[Begin Excerpt to read]

P.S We will be selling the glass pebbles in 25kg bags in three colours (Clear, Turquoise and Dark Blue) at half the RRP if anyone is interested!  :Smilie:

----------


## PeteV

could be bondcrete?! we use that for bagging and sealing brickwalls... i'm not too sure about pool use though. hope this helps!

----------


## cherub65

Would seriously reconsider doing this yourself, have seen many pools done over the years and believe me it is not a DIY. Have seen so called professionally finshed pools look terrible once filled with water.
Get a team of renders to give you a quote who are familiar with pebble work.
Have a trial on a vertical surface then imagine doing the whole pool in one go, Knowing when to hose down and not loose or leave to much cement, getting the sludge out of the pool is even a task
A professional may make it look like a simple task but that is because they do it day in day out.

----------


## Amanda84

Thank you!  :Wink:

----------


## Amanda84

Hi! Thank you for your suggestion but as i mentioned earlier, hubby is a qualified builder who is qualified to carry out a range of jobs from tiling, rendering to carpentry and  he also has a plumbers trade from overseas. So it's not a matter of lack of skill but wanting to do it 100% right without cutting corners hence my question on the bonding agent. The pool surface has been prepared and repaired so the sludge has been removed. It is for our own pool only. It's not just a matter of cost but knowing the high quality of his workmanship (I am one lucky lady!) I find it hard to let anyone else in to do work as i have been burnt in the past and also have seen poor 'professional' jobs done as you have mentioned. Our home is our castle! So with this, do you know the answer to my question?  :Smilie:    

> Would seriously reconsider doing this yourself, have seen many pools done over the years and believe me it is not a DIY. Have seen so called professionally finshed pools look terrible once filled with water.
> Get a team of renders to give you a quote who are familiar with pebble work.
> Have a trial on a vertical surface then imagine doing the whole pool in one go, Knowing when to hose down and not loose or leave to much cement, getting the sludge out of the pool is even a task
> A professional may make it look like a simple task but that is because they do it day in day out.

----------


## cherub65

Not Bondall as not for water immersion, Coating will depend on existing pool finish and condition 
Link from quartzon http://www.quartzon.com.au/docs/BondKey%20Data%20Sheet.pdf  Still think your nuts  :Smilie:

----------


## Amanda84

Thank you so much! You're a legend! We'll see, we'll see...  :Smilie:      

> Not Bondall as not for water immersion, Coating will depend on existing pool finish and condition 
> Link from quartzon http://www.quartzon.com.au/docs/BondKey Data Sheet.pdf  Still think your nuts

----------

[End Excerpt to read]

▸ Problems to work on:
1. From the pool thread, write out the passage starting with "P.S We will" and going on through "hope this helps!".
2. Answer these questions using the pool thread:
(a) In which colors will the glass pebbles be sold?
(b) What does PeteV say they use bondcrete for?
(c) Why does cherub65 rule out Bondall?
3. For each statement, say whether it agrees with the pool thread:
(a) The glass pebbles will be sold in 25kg bags.
(b) Amanda84 says the sludge has not yet been removed from the pool.
(c) cherub65 advises getting a quote from renderers who are familiar with pebble work.
These records were drawn from a separate source.

[Begin Data lines]

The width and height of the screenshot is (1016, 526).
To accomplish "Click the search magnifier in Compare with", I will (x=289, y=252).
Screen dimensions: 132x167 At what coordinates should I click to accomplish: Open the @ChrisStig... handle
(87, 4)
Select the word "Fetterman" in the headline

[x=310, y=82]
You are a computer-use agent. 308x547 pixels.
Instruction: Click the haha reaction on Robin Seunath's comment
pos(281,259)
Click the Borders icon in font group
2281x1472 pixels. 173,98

[End Data lines]
[Begin Data lines]

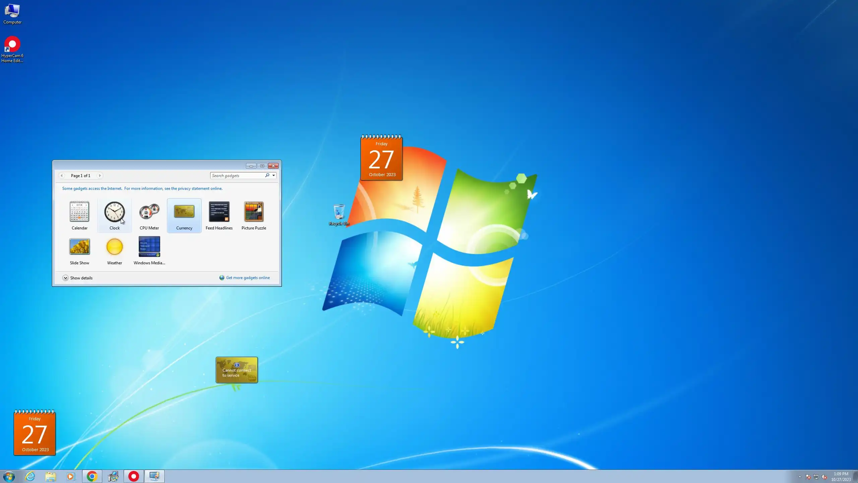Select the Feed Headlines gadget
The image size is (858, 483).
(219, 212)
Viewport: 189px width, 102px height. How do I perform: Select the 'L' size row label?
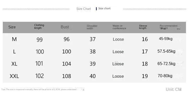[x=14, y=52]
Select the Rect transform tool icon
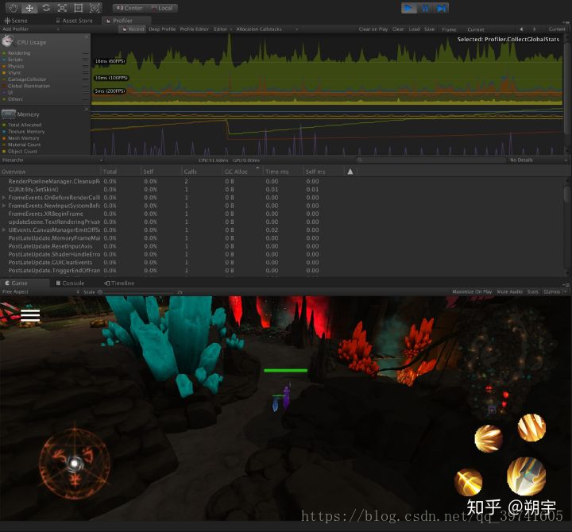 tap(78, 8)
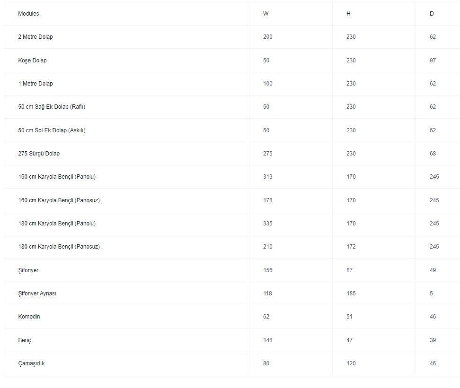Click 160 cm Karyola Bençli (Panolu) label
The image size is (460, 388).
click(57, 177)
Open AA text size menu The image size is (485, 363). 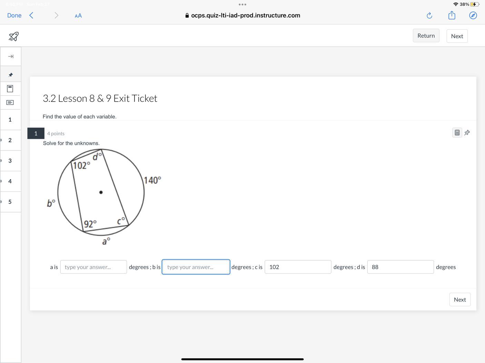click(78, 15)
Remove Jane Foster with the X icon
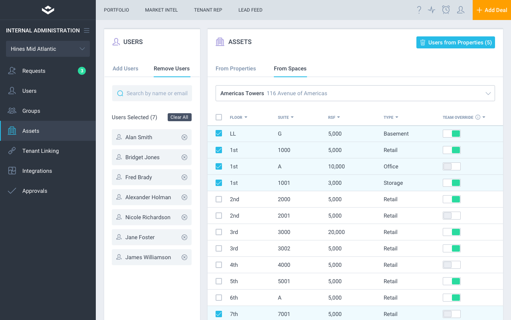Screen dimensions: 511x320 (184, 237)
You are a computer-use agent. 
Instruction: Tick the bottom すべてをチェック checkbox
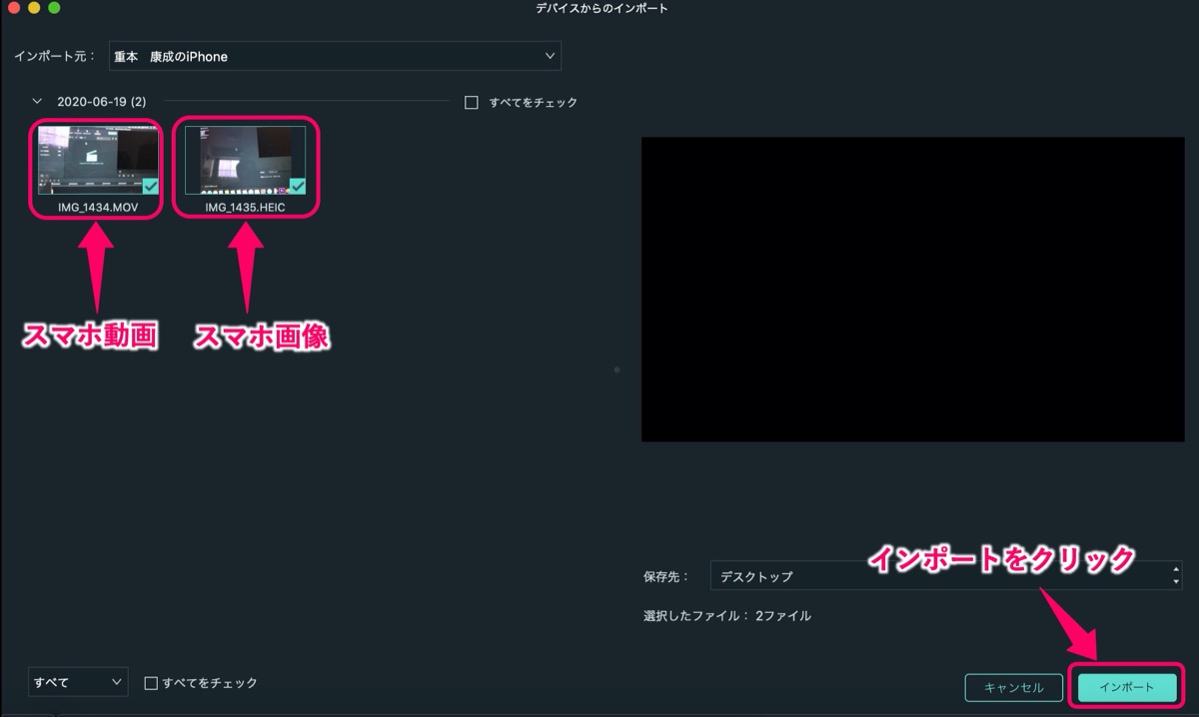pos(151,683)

[End Data lines]
[Begin Data lines]

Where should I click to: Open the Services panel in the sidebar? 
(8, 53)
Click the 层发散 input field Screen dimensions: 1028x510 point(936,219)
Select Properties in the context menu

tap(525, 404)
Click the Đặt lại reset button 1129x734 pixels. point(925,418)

[End Data lines]

▸ Outputs in order:
1.
P.S We will be selling the glass pebbles in 25kg bags in three colours (Clear, Turquoise and Dark Blue) at half the RRP if anyone is interested!  :Smilie:

----------


## PeteV

could be bondcrete?! we use that for bagging and sealing brickwalls... i'm not too sure about pool use though. hope this helps!

2.
(a) Clear, Turquoise and Dark Blue.
(b) Bagging and sealing brickwalls.
(c) It is not for water immersion.

3.
(a) Yes: "We will be selling the glass pebbles in 25kg bags"
(b) No: "The pool surface has been prepared and repaired so the sludge has been removed."
(c) Yes: "Get a team of renders to give you a quote who are familiar with pebble work."